Randomized prospective trial comparing two supraglottic airway devices: i-gel™ and LMA-Supreme™ in paralyzed patients

Purpose Many features can influence the choice of a supraglottic airway device (SAD), including ease of insertion, adequate ventilation pressures and lack of adverse effects. The goal of this randomized prospective trial was to compare the performance of the i-gel™ with that of the LMA-Supreme™. Methods One hundred adult patients (American Society of Anesthesiologists I-III) scheduled to undergo elective surgery under general anesthesia were randomized to either an i-gel ( n = 50) or an LMA-Supreme ( n = 50). The primary objective was to compare ventilation pressures. Secondary objectives included time and number of attempts needed to introduce the device, adverse effects, and repositioning. The endoscopic view of the glottic aperture and the position of the drain tubes in relation to the esophagus were also evaluated.

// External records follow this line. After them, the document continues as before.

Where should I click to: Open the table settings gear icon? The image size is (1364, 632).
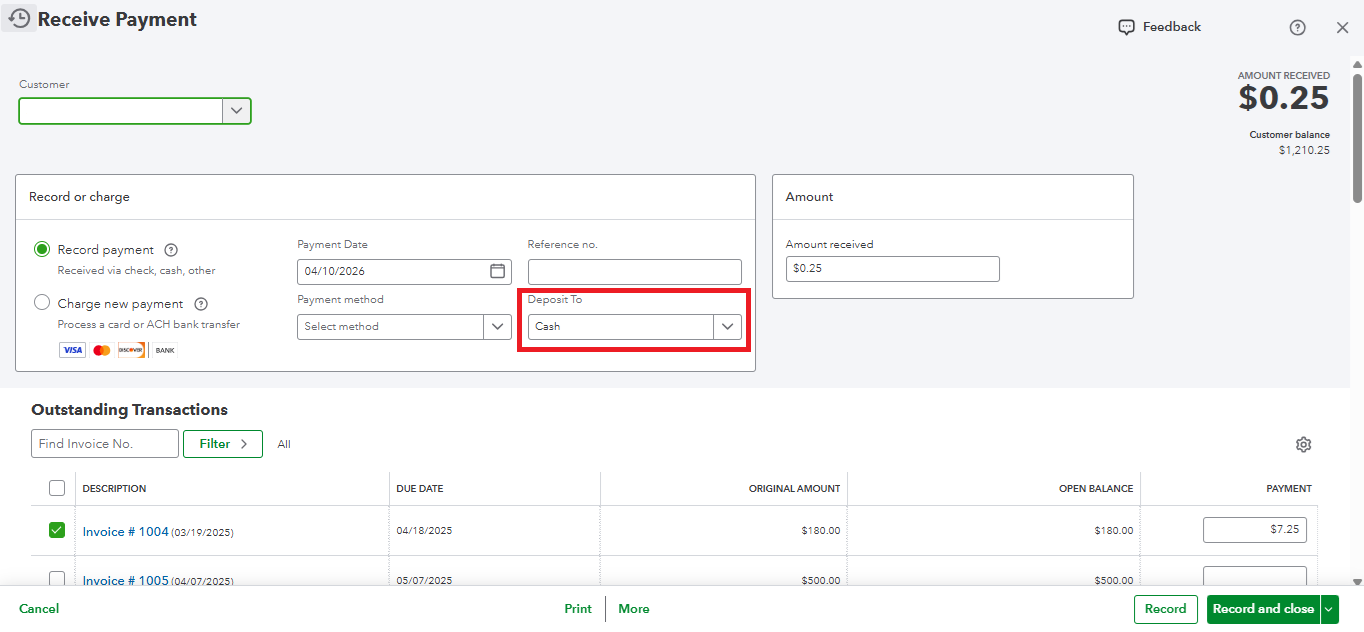point(1303,445)
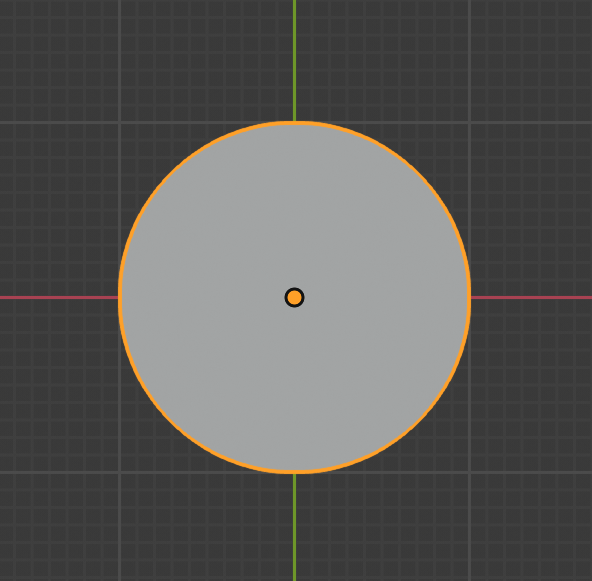Click the red X axis line left of circle
The height and width of the screenshot is (581, 592).
pyautogui.click(x=59, y=297)

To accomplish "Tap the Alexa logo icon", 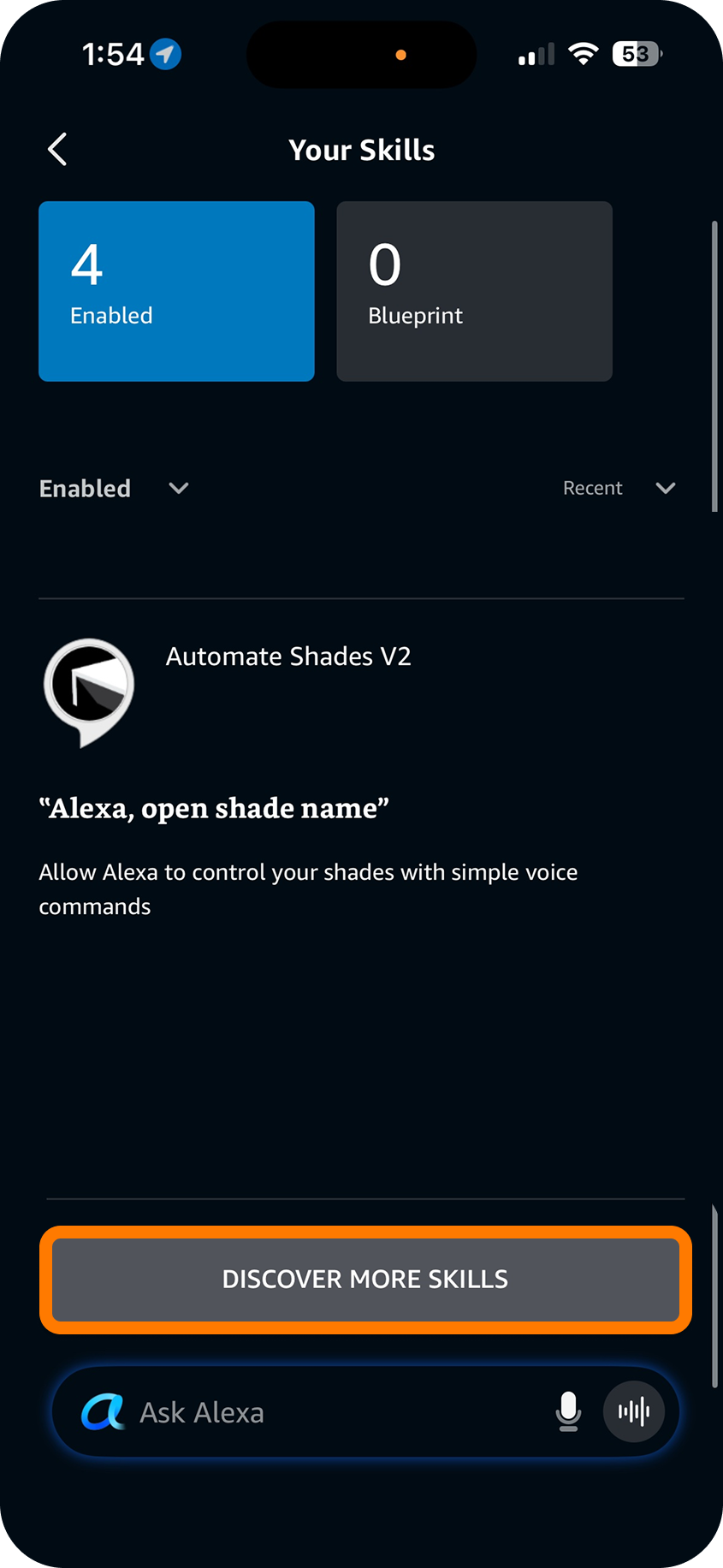I will point(103,1411).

Results The devices were inserted successfully in 46 (92%) patients in both groups. There was no significant difference in the [mean (SD)] leak pressure [i-gel: 23 (7) cm H 2 O vs LMA-Supreme: 21 (8) cm H 2 O; P = 0.14] or peak inspiratory pressure between both devices. Insertion time was shorter with the i-gel than with the LMA-Supreme [19 (7) sec vs 27 (17) sec, respectively; P = 0.003]. The vocal cords were completely visualized more often through the i-gel (70%) than through the LMA-Supreme (50%) ( P = 0.007). Esophageal mucosa was easily visualized through the drain port in all but four patients, two patients in each group. There was no difference between groups regarding preoperative or postoperative complications. Postoperative patient discomfort was generally mild and comparable between both devices. Conclusion Both the LMA-Supreme and the i-gel offer similar performance for positive pressure ventilation in paralyzed patients during general anesthesia. The i-gel was associated with a slightly faster insertion time and better fibrescopic visualization of the glottis. This trial was registered at Clinicaltrials.gov: NCT01001078.